Synthesis of 3- (hydroxymethyl) -7- (4, 4, 5, 5-tetramethyl-1, 3, 2-dioxaborolan-2-yl) -2H-pyran-2-one (9):
compound 8(100mg, 0.31mmol) is added to stirred bis (pinacolato) diboron (95mg, 0.37mmol), Pd (dppf) Cl2·CH2Cl2(12mg, 0.01mmol) and KOAc (91mg, 0.93mmol) in dioxane (5 mL). The reaction mixture was refluxed for 8 hours under nitrogen blanket. After completion of the reaction, the solvent was removed under reduced pressure, and the reaction mixture was diluted with EtOAc, washed twice with brine, over anhydrous Na2SO4Dry, filter, and remove the solvent under reduced pressure. The crude product was not further purified. The crude product (180mg) was dissolved in 10mL MeOH, then NaBH was added4(38mg, 1.02 mmol). The reaction mixture was stirred at room temperature for 1 hour. The reaction mixture was quenched with saturated ammonium chloride solution, then diluted with EtOAc, washed twice with brine, over anhydrous Na2SO4Drying, filtering and removing the solvent to obtain the compound 9. The crude product was not purified.

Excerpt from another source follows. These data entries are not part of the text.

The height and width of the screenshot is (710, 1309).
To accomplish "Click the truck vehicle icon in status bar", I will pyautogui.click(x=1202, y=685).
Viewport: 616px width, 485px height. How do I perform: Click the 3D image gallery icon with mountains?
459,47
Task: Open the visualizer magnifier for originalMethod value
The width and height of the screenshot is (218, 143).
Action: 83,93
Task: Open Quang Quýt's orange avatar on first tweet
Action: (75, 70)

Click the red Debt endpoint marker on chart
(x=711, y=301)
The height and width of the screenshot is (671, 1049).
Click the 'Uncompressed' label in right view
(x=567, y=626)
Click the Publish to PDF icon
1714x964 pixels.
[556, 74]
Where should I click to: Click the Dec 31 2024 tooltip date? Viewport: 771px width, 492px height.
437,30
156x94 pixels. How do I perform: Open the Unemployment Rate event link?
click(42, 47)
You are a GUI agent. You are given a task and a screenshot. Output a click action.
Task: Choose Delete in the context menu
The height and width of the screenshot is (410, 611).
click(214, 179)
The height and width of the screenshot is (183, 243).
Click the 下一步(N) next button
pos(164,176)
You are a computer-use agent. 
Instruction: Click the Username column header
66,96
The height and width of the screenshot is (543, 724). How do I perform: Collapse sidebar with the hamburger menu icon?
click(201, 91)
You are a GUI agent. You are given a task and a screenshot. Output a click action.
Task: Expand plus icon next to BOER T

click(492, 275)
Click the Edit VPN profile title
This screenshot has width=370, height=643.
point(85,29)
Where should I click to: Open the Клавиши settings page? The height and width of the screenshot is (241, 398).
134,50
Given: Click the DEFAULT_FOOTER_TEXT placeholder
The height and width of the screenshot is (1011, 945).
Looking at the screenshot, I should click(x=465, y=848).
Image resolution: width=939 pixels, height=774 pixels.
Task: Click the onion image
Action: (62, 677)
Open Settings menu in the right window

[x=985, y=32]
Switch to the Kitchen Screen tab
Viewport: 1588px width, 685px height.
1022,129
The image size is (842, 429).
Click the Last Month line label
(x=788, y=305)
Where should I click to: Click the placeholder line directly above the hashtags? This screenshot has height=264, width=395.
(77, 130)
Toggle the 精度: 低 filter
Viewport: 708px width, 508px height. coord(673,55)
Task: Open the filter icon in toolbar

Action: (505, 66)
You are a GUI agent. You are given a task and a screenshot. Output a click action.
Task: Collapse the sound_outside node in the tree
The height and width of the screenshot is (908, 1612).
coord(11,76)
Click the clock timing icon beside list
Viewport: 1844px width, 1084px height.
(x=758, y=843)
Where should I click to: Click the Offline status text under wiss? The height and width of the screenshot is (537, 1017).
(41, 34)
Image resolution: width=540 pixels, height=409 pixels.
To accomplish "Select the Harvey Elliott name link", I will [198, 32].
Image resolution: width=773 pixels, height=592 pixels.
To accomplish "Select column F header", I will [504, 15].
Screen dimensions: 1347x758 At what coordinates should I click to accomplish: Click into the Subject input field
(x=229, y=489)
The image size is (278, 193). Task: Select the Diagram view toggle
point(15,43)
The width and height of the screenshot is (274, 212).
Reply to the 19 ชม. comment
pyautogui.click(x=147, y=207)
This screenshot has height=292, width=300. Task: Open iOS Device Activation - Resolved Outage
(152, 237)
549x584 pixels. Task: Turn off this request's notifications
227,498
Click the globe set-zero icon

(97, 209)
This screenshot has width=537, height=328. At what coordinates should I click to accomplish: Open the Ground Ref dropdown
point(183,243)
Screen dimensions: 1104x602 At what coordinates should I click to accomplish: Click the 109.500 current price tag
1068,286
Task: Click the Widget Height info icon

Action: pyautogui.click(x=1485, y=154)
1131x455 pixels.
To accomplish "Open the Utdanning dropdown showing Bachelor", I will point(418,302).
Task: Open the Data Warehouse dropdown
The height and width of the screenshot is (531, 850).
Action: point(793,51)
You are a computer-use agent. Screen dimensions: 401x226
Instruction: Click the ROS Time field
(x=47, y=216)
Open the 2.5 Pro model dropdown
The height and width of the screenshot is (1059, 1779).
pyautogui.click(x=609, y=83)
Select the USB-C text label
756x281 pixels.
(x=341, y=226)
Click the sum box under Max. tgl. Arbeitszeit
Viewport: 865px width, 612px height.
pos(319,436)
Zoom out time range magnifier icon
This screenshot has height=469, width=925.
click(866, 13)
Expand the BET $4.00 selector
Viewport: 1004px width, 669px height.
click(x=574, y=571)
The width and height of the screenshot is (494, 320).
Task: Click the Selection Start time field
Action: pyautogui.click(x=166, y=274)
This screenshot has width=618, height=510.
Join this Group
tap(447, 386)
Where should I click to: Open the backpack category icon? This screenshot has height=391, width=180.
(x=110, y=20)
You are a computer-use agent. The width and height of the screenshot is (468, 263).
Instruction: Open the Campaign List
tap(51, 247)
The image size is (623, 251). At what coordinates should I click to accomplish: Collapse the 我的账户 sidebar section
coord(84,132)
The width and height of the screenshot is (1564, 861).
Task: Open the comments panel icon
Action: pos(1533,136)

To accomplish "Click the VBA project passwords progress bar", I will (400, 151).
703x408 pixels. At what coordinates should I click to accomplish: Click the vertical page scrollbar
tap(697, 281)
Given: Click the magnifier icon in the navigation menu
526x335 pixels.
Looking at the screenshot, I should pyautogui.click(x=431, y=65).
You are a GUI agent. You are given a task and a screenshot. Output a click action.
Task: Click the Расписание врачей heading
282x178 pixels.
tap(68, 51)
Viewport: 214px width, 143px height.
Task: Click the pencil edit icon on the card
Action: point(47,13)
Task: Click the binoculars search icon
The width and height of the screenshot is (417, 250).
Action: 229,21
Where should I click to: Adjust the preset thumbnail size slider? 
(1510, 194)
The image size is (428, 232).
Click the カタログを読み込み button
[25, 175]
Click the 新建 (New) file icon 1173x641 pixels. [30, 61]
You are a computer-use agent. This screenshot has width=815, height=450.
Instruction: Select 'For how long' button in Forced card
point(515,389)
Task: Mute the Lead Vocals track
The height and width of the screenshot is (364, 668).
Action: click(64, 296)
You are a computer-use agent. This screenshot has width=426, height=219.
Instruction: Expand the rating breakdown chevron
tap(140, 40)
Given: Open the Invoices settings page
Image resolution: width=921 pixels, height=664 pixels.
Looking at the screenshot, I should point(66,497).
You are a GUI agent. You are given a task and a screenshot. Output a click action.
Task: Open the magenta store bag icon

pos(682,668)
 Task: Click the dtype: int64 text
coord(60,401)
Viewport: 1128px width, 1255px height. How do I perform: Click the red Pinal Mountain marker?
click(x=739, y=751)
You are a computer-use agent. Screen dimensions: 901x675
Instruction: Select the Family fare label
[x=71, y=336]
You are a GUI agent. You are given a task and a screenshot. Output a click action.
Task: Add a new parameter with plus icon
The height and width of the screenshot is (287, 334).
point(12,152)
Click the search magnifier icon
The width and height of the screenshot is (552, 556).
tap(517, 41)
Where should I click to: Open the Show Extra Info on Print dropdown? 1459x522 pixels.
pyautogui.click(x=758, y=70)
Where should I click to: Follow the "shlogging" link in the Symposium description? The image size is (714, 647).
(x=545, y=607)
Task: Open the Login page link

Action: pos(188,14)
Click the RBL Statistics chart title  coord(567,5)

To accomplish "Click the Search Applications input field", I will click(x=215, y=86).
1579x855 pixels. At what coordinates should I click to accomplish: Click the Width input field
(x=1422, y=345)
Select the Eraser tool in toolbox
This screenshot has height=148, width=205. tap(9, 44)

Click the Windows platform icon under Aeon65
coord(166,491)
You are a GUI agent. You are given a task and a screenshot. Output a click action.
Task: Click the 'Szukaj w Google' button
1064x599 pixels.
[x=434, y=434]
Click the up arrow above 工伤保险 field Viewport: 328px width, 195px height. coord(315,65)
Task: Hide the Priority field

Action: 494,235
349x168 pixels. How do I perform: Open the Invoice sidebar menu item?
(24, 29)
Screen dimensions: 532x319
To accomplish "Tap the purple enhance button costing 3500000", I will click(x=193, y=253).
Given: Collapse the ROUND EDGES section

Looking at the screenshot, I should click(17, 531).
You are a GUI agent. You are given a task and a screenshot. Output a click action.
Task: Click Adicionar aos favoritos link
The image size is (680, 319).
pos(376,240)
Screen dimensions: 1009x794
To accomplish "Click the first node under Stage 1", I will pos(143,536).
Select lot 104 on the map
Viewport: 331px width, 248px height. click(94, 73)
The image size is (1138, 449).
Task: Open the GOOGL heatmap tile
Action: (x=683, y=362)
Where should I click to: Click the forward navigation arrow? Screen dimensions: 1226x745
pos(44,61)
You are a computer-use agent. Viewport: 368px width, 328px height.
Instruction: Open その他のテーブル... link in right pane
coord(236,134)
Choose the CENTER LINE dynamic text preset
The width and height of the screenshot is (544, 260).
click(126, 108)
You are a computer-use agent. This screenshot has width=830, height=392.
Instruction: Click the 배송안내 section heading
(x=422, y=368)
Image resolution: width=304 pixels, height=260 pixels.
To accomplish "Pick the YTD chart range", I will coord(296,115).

Synthesis of target compound P-168 (chemical structural formula shown in fig. 7):
compound 168(0.5g, 0.813mmol) was dissolved in dichloromethane, DMAP (0.15g, 1.22mmol) and DCC (0.25g, 1.22mmol) were added, and after stirring at room temperature for half an hour, compound 9(0.27g, 0.89mmol) was added and stirring was continued overnight. After the reaction was completed, the by-product solid was removed by filtration, the filtrate was washed with brine, and the organic phase was collected and dried. The compound P-168 is obtained by column chromatography as a yellow solid with a yield of 46%. m.p.: 210 ℃ and 211 ℃.1HNMR(300MHz,DMSO-d6)δ7.91–7.84(m,2H),7.70–7.65(m,2H),7.58–7.52(m,2H),7.52–7.44(m,3H),7.01–6.95(m,2H),5.14(d,J=0.9Hz,2H),4.67(s,1H),3.78(s,2H),1.24(s,9H)。HRMS(ESI):1183.3541[M+H]+.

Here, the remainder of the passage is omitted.